DALLAS, TEXAS, January 17, 2014…EXCO Resources, Inc. (NYSE:XCO) (“EXCO” or the “Company”) today announced the closing of its previously announced $273 million rights offering and related transactions under exercise commitment agreements with certain shareholders of the Company (the “Investment Agreements”).

Of the approximately 54.5 million total shares of common stock issued, approximately 28.2 million shares were issued in the rights offering and approximately 19.6 million shares and 6.7 million shares were issued to affiliates of WL Ross & Co. LLC and affiliates of Hamblin Watsa Investment Counsel Ltd., respectively, under their respective Investment Agreements. After giving effect to the rights offering and the Investment Agreements, EXCO has 272,820,969 shares of common stock outstanding.

Jeffrey D. Benjamin, EXCO’s Non-Executive Chairman of the Board, commented, “We are very pleased by the support of our existing shareholders and their participation has helped strengthen EXCO.”

The largest three shareholders of EXCO common stock, directly or through certain affiliates, after giving effect to the rights offering and the related transactions under the Investments Agreements are:

 

     Common Stock
Ownership
 
     Shares      %  

WL Ross & Co. LLC

     51,104,050         18.7   

Oaktree Capital Group Holdings GP, LLC

     45,173,682         16.6   

Hamblin Watsa Investment Counsel Ltd.

     17,538,912         6.4   

EXCO received net proceeds of approximately $272 million, after deducting estimated expenses. The Company used approximately $28.9 million of the proceeds to fully repay indebtedness related to the Asset Sale Requirement under the EXCO Resources Credit Agreement and approximately $243.2 million of the proceeds to repay indebtedness related to the revolving commitment under the EXCO Resources Credit Agreement. Elimination of the Asset Sale Requirement reduced the interest rate on the revolving commitment by 1%.

After giving effect to the rights offering and the related transactions under the Investment Agreements, the available borrowing base on the revolving commitment under the EXCO Resources Credit Agreement is $900.0 million with approximately $491.8 million of outstanding indebtedness and approximately $401.4 million of unused borrowing base, net of letters of credit.

This press release shall not constitute an offer to sell or a solicitation of an offer to buy the securities described herein, nor shall there be any offer, solicitation or sale of the securities in any state or jurisdiction in which such offer, solicitation or sale would be unlawful prior to the registration or qualification of the securities under the securities laws of such state or jurisdiction.


EXCO Resources, Inc. is an oil and natural gas exploration, exploitation, development and production company headquartered in Dallas, Texas with principal operations in Texas, North Louisiana and Appalachia.
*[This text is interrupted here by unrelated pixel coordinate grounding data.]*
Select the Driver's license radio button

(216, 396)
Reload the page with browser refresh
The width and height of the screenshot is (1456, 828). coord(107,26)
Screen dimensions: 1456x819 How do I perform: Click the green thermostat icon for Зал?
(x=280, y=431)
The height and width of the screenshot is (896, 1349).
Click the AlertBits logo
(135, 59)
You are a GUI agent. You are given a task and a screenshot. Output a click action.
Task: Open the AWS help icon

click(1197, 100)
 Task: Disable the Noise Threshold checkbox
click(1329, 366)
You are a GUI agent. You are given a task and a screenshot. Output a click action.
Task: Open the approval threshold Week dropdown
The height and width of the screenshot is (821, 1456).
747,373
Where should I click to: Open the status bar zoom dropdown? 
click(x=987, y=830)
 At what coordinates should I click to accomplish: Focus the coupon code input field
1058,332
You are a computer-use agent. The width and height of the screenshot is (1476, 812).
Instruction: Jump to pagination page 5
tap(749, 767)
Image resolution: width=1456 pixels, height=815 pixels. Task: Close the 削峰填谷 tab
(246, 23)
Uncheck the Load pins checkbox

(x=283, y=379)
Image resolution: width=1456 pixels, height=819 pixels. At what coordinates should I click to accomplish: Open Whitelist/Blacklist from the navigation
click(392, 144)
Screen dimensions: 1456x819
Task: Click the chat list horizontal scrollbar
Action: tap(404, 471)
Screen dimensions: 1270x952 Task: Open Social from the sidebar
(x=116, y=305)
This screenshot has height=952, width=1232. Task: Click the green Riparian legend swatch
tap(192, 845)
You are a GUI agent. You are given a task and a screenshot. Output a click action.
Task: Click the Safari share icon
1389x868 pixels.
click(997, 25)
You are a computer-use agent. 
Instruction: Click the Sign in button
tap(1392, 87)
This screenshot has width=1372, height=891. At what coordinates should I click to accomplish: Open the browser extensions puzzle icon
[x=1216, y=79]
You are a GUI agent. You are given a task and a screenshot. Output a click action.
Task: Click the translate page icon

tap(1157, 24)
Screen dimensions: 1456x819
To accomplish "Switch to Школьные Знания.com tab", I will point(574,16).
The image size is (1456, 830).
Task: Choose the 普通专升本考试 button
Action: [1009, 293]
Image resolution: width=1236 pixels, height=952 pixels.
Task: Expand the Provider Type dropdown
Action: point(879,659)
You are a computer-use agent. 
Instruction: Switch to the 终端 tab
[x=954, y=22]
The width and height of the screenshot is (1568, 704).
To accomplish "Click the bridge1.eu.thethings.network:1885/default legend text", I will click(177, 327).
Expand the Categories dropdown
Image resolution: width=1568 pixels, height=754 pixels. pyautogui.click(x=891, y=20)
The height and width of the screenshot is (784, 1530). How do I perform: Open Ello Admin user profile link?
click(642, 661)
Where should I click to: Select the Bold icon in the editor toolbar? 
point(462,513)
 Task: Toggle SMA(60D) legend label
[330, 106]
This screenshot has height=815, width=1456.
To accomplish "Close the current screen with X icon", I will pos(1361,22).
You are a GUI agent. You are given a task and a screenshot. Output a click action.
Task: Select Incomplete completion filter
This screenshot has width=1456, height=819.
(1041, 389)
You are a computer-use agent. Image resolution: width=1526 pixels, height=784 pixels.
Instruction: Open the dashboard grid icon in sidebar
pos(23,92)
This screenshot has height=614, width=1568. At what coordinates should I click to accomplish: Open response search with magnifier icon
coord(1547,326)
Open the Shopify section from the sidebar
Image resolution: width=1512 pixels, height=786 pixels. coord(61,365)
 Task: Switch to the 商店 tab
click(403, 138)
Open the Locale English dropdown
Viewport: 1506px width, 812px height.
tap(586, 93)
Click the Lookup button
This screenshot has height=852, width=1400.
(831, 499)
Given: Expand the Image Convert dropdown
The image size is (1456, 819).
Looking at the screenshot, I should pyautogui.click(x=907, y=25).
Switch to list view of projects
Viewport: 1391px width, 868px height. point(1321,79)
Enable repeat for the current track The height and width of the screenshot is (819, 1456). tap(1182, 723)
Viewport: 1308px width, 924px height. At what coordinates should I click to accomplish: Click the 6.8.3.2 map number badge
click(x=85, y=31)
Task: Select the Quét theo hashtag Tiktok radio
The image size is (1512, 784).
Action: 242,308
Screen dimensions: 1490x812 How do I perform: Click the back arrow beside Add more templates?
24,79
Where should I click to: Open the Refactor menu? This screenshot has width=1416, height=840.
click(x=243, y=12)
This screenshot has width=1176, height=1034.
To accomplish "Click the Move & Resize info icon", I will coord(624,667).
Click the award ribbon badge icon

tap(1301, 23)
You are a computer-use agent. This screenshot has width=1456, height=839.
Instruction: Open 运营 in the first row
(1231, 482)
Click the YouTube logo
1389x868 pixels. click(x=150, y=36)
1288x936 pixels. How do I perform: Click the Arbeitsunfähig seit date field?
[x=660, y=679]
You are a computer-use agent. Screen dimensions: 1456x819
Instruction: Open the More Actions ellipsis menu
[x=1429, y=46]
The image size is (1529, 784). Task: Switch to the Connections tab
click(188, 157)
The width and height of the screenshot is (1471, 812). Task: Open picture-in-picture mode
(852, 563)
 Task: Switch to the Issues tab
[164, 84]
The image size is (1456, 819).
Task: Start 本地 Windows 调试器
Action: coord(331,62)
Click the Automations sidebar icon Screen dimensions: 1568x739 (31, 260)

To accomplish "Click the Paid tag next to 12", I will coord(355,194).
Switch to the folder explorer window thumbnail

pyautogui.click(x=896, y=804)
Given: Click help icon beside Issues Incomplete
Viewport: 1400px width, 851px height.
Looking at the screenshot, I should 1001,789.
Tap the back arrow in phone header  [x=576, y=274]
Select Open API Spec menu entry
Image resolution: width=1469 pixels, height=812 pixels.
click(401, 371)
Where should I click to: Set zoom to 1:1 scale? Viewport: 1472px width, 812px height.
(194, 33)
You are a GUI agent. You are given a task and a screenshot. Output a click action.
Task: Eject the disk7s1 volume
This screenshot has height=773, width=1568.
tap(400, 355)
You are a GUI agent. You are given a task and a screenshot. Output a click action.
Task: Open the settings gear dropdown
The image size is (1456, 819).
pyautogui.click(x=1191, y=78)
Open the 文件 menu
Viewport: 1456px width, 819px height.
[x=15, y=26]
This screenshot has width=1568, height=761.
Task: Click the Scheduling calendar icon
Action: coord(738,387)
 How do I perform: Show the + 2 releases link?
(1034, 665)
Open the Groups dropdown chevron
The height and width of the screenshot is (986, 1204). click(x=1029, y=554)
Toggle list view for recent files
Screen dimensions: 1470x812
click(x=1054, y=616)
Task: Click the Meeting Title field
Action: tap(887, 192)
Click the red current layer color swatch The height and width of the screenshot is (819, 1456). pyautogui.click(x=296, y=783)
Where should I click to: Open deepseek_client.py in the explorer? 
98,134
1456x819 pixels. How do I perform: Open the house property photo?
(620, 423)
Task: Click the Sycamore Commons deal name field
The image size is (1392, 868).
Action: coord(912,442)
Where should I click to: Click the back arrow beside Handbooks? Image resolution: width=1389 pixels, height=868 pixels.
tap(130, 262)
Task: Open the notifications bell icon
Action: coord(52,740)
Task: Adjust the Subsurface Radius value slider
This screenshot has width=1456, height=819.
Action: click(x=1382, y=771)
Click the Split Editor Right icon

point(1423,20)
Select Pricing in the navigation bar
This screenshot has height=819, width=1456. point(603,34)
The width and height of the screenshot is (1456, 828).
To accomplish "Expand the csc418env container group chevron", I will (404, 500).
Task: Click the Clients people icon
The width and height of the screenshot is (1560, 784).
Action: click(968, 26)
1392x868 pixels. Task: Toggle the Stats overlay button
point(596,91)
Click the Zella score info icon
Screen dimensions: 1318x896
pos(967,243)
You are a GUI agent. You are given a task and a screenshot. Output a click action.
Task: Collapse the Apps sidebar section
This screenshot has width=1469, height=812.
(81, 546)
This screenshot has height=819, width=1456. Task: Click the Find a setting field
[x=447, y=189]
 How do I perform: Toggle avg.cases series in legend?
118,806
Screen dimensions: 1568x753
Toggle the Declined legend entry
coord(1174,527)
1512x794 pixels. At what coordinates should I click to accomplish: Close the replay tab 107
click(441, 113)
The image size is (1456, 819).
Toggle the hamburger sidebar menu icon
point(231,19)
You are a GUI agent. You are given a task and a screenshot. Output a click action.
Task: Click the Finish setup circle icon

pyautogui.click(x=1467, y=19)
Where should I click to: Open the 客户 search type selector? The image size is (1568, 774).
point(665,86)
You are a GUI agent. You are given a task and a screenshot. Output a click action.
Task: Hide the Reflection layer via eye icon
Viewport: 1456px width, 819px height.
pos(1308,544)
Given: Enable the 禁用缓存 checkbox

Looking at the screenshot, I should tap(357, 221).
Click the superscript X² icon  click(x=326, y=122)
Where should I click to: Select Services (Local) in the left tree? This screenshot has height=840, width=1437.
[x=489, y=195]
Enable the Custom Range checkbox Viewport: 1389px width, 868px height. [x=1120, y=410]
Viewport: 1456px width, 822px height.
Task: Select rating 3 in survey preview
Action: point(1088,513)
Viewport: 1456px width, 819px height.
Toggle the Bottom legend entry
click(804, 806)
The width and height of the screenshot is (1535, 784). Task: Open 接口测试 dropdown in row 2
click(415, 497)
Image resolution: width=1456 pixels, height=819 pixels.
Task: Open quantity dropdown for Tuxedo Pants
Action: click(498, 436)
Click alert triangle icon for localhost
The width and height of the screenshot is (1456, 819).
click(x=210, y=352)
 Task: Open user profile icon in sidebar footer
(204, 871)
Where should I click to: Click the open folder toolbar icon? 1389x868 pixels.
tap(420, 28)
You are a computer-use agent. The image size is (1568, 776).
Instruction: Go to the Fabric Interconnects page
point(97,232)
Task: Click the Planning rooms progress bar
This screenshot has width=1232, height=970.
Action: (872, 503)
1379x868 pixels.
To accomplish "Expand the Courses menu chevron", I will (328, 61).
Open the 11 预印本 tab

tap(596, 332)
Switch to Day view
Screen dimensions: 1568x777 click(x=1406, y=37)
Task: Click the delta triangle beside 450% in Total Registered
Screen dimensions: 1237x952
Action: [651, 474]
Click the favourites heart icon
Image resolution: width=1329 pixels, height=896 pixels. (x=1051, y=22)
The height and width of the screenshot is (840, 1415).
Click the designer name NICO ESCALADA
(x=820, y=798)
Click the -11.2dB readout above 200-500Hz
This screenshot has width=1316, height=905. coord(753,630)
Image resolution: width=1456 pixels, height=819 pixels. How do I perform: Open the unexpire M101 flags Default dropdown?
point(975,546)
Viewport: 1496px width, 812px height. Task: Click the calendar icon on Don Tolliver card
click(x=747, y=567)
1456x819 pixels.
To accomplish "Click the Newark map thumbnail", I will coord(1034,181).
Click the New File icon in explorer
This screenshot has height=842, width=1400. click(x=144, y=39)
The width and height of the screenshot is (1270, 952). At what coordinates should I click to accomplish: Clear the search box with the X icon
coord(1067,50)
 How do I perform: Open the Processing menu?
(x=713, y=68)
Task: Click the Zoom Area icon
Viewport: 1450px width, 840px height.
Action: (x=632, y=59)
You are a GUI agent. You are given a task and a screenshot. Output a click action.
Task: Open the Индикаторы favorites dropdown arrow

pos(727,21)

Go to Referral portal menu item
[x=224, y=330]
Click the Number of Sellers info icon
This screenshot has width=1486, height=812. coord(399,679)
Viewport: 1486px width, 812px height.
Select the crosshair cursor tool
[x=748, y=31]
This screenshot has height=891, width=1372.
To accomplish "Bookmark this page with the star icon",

Additional information about EXCO may be obtained by contacting Chris Peracchi, Director of Finance and Investor Relations and Treasurer, at EXCO’s headquarters, 12377 Merit Drive, Suite 1700, Dallas, TX 75251, telephone number (214) 368-2084, or by visiting EXCO’s website at www.excoresources.com. EXCO’s SEC filings and press releases can be found under the Investor Relations tab.

###

This release may contain forward-looking statements relating to future financial results, business expectations and business transactions. There can be no assurance that this transaction will proceed as described in this release. Actual results may differ materially from those predicted as a result of factors over which EXCO has no control. Such factors include, but are not limited to: the completion of the rights offering and transactions contemplated thereby, the estimates of reserves, commodity price changes, regulatory changes and general economic conditions. These risk factors are included in the Company’s final prospectus included as a part of the registration statement, and additional information and risk factors are included in EXCO’s reports on file with the Commission. Except as required by applicable law, EXCO undertakes no obligation to publicly update or revise any forward-looking statements.